Published: March 18, 2013
By Jane Stancill — email@example.com
CHAPEL HILL — The UNC-Chapel Hill Board of Trustees met behind closed doors Monday morning in an emergency meeting to discuss personnel and legal matters.
“We had a very constructive meeting,” Chairman Wade Hargrove said of the event, which lasted a little more than an hour.
The board convened by conference call, though about half of the members attended at the South Building, the administrative headquarters of the campus. There was little public discussion at the meeting; the board cited provisions of state law that allow for public bodies to close their meetings to discuss personnel matters.
Chancellor Holden Thorp was not in attendance, though he was in the building.
Thorp’s absence may offer clues that the meeting does not pertain to two issues that have dominated the university’s attention recently – investigations of academic fraud related to the African and Afro-American Studies program and a federal investigation into the university’s handling of sexual assault cases.
A complaint about UNC-CH’s sexual assault policies and procedures was filed by several students, a former student and a former administrator in January and has been the subject of unflattering national headlines. The university’s response is due Thursday to the U.S. Department of Education’s Office for Civil Rights, which is investigating. Hargrove had no public comment on the issue Monday.
The other big issue on the university’s agenda is choosing a new leader to succeed Thorp, who announced his intention to step down last September.
A 21-member search committee has met for months to identify the next chancellor. The search committee has deliberated behind closed doors, and its members signed confidentiality agreements that prevented them from speaking about candidates.
The committee was charged with finding candidates to refer to campus trustees, who then vote on a slate of three finalists to send to UNC system President Tom Ross. Ross will make his choice and take a recommendation to the UNC system’s Board of Governors, which will vote to elect the chancellor.
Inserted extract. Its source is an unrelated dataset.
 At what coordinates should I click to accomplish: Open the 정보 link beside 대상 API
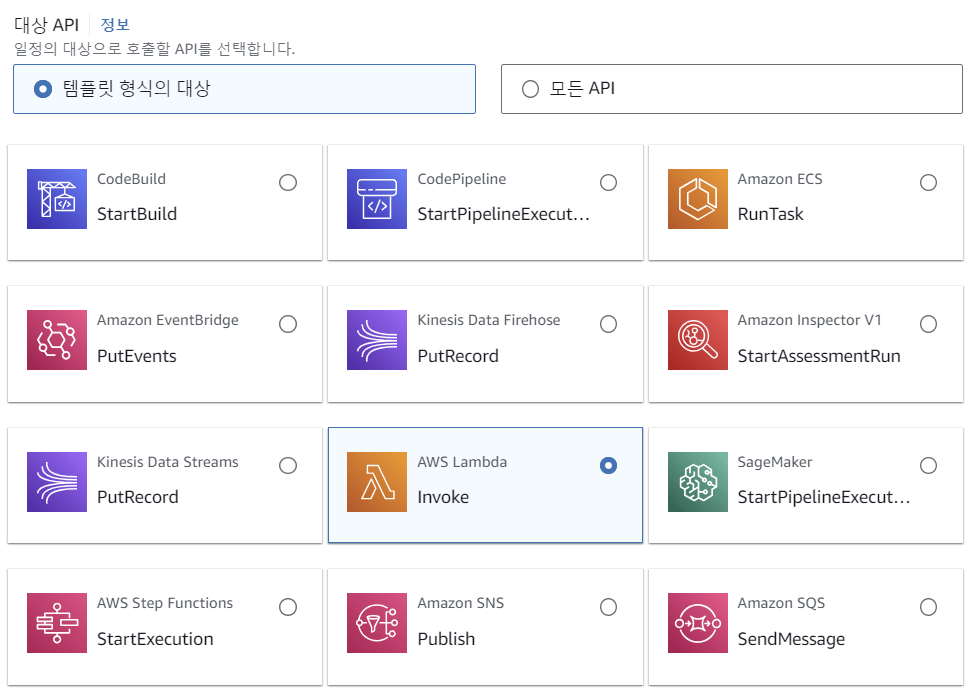[x=115, y=25]
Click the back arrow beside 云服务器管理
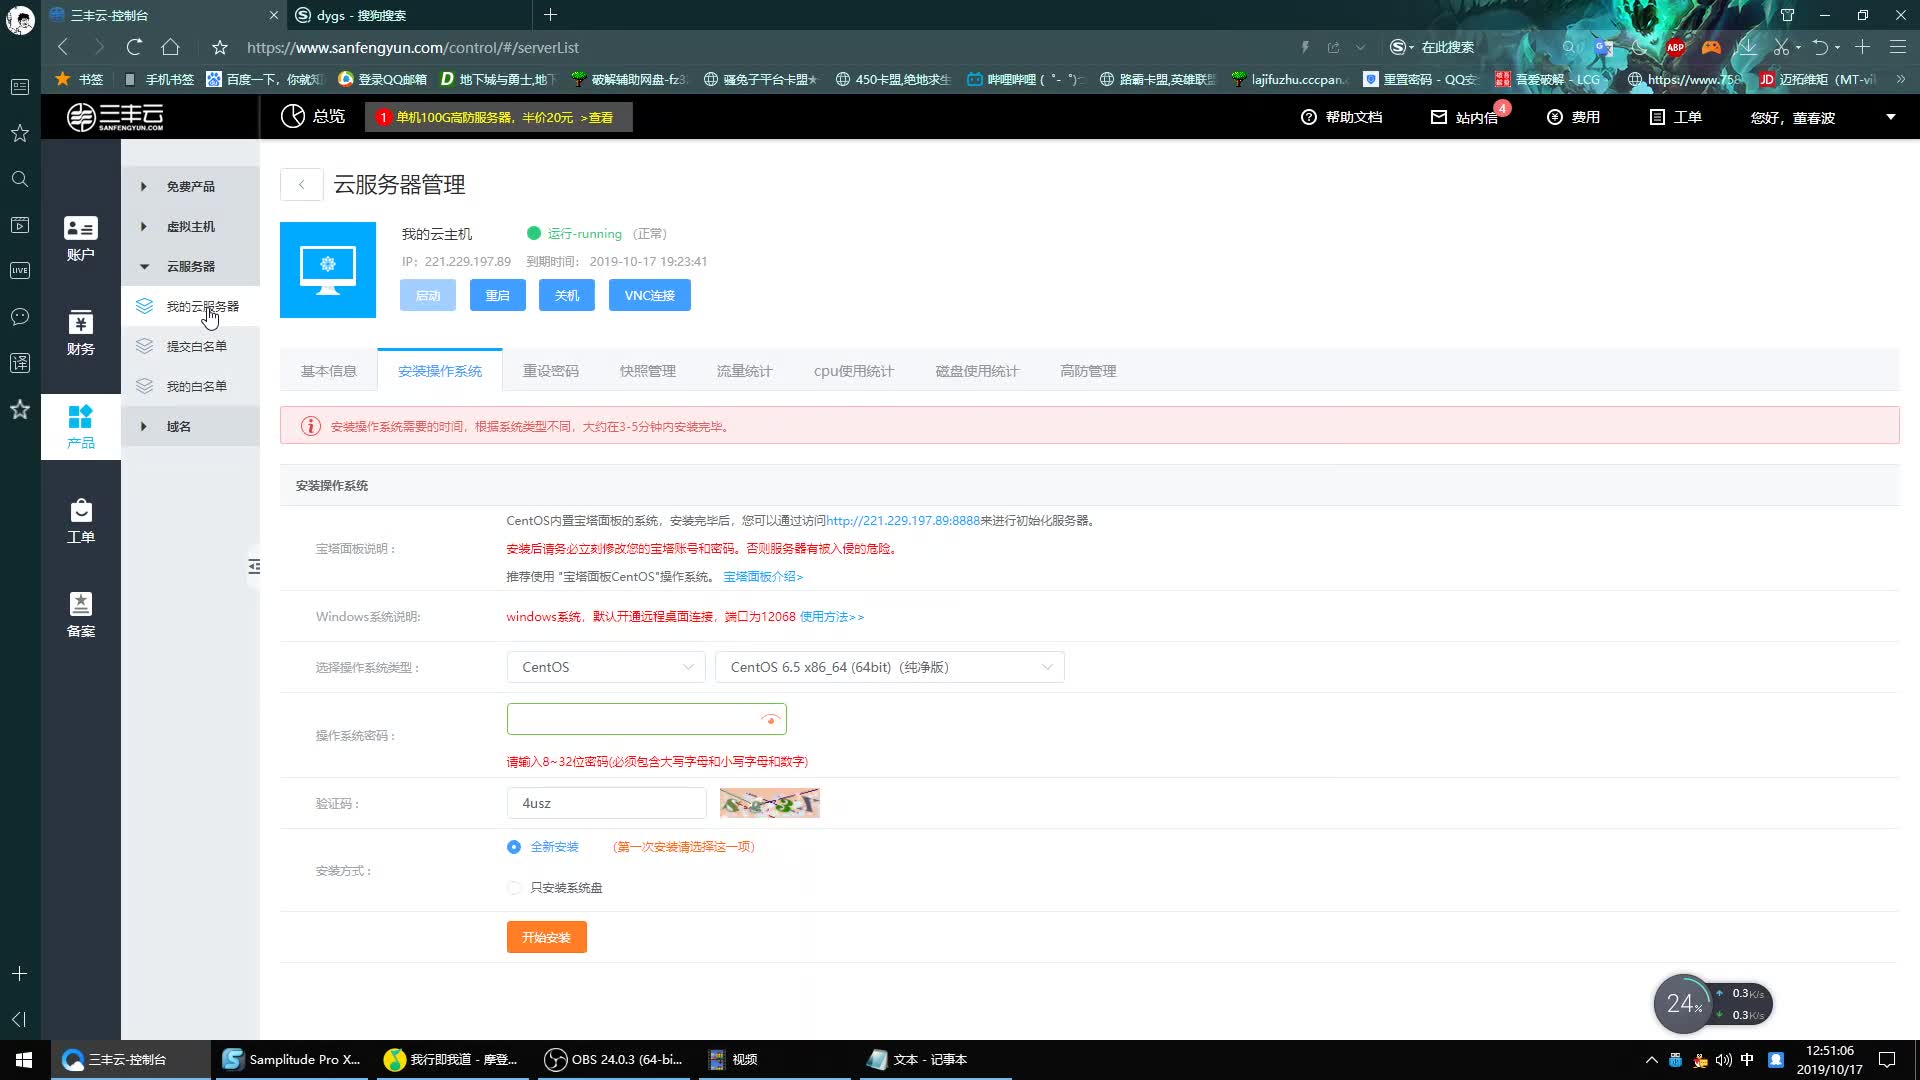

A selection is expected this spring; the Board of Governors’ next scheduled meeting is April 12.
“It’s coming along very well,” Hargrove said of the search. “We have a very impressive group of candidates that the board is considering and the search is really progressing very well.”
Hargrove said there had been high interest in the chancellor’s job.
“Notwithstanding the issues with which the university has been dealing over the last couple of years, the level of interest across the country and within the university community in this position has been very reassuring and very impressive by any standard,” he said. “We’ve been told that by others. We’ve been told that by our consultant. The candidates we have been reviewing – their resumes, their background, their level of experience in higher education and in other activities – all confirms that.”
The trustees have a regularly scheduled meeting next week. Hargrove declined to comment on why it was necessary to hold an emergency session Monday.
“We felt we needed to have a meeting today,” he said.
Hargrove said a new chancellor would be named “well in advance” of July 1. Thorp is expected to leave in June for a job as provost at Washington University in St. Louis.